Segment Open

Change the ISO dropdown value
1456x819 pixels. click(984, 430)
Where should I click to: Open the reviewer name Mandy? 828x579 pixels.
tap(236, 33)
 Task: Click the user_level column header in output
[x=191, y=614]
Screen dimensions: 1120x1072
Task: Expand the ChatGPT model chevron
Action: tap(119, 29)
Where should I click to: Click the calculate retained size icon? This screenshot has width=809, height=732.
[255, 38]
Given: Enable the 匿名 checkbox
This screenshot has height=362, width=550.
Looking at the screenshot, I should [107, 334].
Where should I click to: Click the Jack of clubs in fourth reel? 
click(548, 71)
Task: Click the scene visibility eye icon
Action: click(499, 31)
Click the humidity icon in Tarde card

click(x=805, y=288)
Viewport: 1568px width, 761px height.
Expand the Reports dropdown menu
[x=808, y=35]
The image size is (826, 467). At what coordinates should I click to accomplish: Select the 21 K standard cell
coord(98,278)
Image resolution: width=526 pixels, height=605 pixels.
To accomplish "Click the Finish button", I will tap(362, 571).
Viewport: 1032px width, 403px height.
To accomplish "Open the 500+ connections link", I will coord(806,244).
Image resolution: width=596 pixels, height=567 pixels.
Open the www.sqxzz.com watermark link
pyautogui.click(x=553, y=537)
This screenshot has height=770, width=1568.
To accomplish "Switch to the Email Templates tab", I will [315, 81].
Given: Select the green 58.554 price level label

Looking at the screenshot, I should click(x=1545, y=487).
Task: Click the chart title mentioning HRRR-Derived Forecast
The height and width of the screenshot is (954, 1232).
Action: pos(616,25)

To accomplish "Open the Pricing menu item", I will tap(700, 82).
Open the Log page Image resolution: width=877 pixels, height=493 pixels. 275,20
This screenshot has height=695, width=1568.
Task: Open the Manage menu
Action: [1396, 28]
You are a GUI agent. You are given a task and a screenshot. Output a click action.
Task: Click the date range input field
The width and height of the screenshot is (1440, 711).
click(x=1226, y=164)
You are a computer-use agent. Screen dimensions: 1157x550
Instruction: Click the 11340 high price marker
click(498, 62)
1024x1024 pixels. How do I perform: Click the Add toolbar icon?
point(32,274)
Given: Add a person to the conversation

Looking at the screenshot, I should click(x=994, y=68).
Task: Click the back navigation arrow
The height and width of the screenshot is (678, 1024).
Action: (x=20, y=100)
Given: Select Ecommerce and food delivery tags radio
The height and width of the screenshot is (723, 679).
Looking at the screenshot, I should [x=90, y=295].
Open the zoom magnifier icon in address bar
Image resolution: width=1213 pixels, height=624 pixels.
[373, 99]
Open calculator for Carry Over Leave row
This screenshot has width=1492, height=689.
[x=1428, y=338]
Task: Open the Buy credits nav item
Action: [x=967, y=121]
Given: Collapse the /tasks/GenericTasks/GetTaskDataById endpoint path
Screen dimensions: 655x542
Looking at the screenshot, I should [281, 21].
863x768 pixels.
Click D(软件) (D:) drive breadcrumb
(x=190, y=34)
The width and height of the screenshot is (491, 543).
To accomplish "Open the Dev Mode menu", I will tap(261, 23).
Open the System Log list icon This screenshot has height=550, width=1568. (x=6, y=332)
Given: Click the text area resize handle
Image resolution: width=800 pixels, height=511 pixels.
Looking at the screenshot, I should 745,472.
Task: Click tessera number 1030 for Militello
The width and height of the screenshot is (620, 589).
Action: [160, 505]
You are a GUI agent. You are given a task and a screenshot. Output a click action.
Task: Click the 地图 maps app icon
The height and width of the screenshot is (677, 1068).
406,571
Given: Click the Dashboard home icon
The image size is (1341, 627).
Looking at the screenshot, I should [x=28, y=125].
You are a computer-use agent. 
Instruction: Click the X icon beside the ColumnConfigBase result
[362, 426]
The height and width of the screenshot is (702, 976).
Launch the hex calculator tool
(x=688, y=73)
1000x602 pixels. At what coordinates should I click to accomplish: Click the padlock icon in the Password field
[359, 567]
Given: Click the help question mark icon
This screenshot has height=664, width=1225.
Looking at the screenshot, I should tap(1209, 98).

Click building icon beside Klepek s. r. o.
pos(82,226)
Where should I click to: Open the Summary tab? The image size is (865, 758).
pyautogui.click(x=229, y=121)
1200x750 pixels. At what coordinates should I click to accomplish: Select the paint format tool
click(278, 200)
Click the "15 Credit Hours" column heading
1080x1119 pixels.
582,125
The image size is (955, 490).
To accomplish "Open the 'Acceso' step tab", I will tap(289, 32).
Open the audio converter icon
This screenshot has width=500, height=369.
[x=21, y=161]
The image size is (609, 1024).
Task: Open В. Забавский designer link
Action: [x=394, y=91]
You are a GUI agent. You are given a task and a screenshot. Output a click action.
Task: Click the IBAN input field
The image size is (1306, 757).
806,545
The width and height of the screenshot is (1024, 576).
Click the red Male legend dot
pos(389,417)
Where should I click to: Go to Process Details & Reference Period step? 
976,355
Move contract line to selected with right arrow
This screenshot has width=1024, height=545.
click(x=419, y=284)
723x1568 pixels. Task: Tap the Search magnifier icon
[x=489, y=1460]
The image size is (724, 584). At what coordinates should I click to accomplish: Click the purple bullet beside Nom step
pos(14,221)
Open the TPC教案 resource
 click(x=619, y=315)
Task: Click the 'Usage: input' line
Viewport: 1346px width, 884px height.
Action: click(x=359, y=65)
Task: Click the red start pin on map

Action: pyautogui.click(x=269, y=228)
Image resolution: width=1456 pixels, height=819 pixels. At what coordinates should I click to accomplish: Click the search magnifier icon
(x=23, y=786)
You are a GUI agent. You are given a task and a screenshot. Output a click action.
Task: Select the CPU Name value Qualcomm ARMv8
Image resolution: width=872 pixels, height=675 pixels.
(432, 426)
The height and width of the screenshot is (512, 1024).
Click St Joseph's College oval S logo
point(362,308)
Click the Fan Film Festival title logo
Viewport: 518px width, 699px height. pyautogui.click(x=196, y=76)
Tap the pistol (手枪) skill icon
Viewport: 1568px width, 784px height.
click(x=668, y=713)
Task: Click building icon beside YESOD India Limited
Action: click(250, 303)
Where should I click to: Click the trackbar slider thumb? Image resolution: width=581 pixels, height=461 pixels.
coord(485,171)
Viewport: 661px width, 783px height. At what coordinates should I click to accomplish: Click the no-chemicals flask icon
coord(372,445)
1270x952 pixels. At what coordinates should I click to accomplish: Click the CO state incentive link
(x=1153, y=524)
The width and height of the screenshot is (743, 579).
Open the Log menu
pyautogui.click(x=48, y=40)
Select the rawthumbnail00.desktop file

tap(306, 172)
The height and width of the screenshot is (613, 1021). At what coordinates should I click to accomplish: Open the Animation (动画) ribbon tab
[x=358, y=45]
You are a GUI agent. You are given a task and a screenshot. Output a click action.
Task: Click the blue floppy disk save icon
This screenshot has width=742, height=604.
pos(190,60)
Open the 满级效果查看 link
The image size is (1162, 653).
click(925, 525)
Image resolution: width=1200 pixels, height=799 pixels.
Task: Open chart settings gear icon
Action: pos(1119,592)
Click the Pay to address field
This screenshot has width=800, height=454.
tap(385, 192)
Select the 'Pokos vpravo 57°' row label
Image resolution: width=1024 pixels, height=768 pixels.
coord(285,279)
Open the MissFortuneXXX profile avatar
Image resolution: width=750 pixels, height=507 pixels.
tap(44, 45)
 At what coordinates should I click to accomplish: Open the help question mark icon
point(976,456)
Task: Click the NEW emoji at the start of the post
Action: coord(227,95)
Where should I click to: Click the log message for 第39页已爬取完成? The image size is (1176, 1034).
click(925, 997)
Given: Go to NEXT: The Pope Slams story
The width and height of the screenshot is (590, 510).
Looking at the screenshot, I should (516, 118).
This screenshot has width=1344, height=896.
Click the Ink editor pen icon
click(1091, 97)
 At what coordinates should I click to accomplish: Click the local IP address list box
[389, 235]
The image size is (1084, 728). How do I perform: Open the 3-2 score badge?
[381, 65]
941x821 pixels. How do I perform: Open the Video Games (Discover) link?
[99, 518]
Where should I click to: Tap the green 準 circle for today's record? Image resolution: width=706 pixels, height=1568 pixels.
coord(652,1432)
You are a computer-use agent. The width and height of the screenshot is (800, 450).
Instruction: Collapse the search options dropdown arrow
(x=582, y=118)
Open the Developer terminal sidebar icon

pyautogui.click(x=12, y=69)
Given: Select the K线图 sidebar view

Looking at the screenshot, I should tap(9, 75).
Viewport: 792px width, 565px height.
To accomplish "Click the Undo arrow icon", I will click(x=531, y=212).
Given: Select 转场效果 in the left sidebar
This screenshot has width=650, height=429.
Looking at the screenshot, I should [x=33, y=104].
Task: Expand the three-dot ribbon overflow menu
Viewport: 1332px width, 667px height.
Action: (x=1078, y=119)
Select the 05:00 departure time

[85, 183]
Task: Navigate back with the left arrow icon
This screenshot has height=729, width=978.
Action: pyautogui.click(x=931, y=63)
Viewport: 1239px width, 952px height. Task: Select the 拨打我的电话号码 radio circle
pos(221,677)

Segment Closed

**Brief:**
Starting at the first line of the records above, please copy every line exactly through the line containing "Given: Enable the 匿名 checkbox", and stop there.

**Completed exercise:**
Change the ISO dropdown value
1456x819 pixels. click(984, 430)
Where should I click to: Open the reviewer name Mandy? 828x579 pixels.
tap(236, 33)
 Task: Click the user_level column header in output
[x=191, y=614]
Screen dimensions: 1120x1072
Task: Expand the ChatGPT model chevron
Action: tap(119, 29)
Where should I click to: Click the calculate retained size icon? This screenshot has width=809, height=732.
[255, 38]
Given: Enable the 匿名 checkbox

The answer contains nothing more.